Hearing aids that read your brain to create the cocktail-party effect

Ramesha Perera
Tue 21 May

Imagine you’re trying to have a catch-up with your best friend in the middle of a noisy pub. Despite the chatter around you, you’re able to filter out the distracting background noise, and hear the latest gossip. This so-called “cocktail-party effect” comes naturally to many of us, but for people who use hearing aids, coping with irrelevant noises is difficult and frustrating. 

Cue the potentially transformative new system, led by researchers at Columbia University that enables users to single out a speaker in a noisy room - using the brain to amplify the voice you want to listen. 

To understand the listener’s intention, it uses electrodes placed on the auditory cortex, the section of the brain (just inside the ear) that processes sounds. As the brain focuses on each voice, it generates a telltale electrical signature for each speaker. 

The system, described in Science Advances, is a deep-learning algorithm that was trained to differentiate between different voices looks for the closest match between this signature and that of the various speakers in the room. It then amplifies the voice that matches best, helping the listener focus on the desired one.  

The obvious drawback: the current system involves brain surgery to implant the electrodes. However, the researchers say brain waves could be measured using sensors placed in or over the ear, meaning the system could eventually be embedded into a hearing aid (although this would be less accurate). It could also be used by people without hearing loss who want to boost their ability to focus on one voice. 

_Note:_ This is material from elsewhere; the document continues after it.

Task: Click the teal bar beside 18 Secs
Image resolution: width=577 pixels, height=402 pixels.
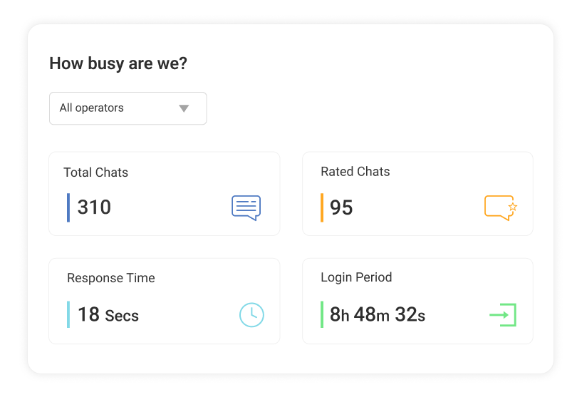Action: coord(68,314)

Another difficulty is the time lag. It’s just a few seconds, but it could mean missing the start of someone’s sentence, says Nima Mesgarani, at Columbia University’s Neural Acoustic Processing Lab, who coauthored the paper. There’s an inherent tension between accuracy and speed at zeroing in on a specific speaker, he says—in other words, the longer the system has to listen, the more accurate it is. This issue requires further research to solve, but he says this sort of device could be commercially available in just five years.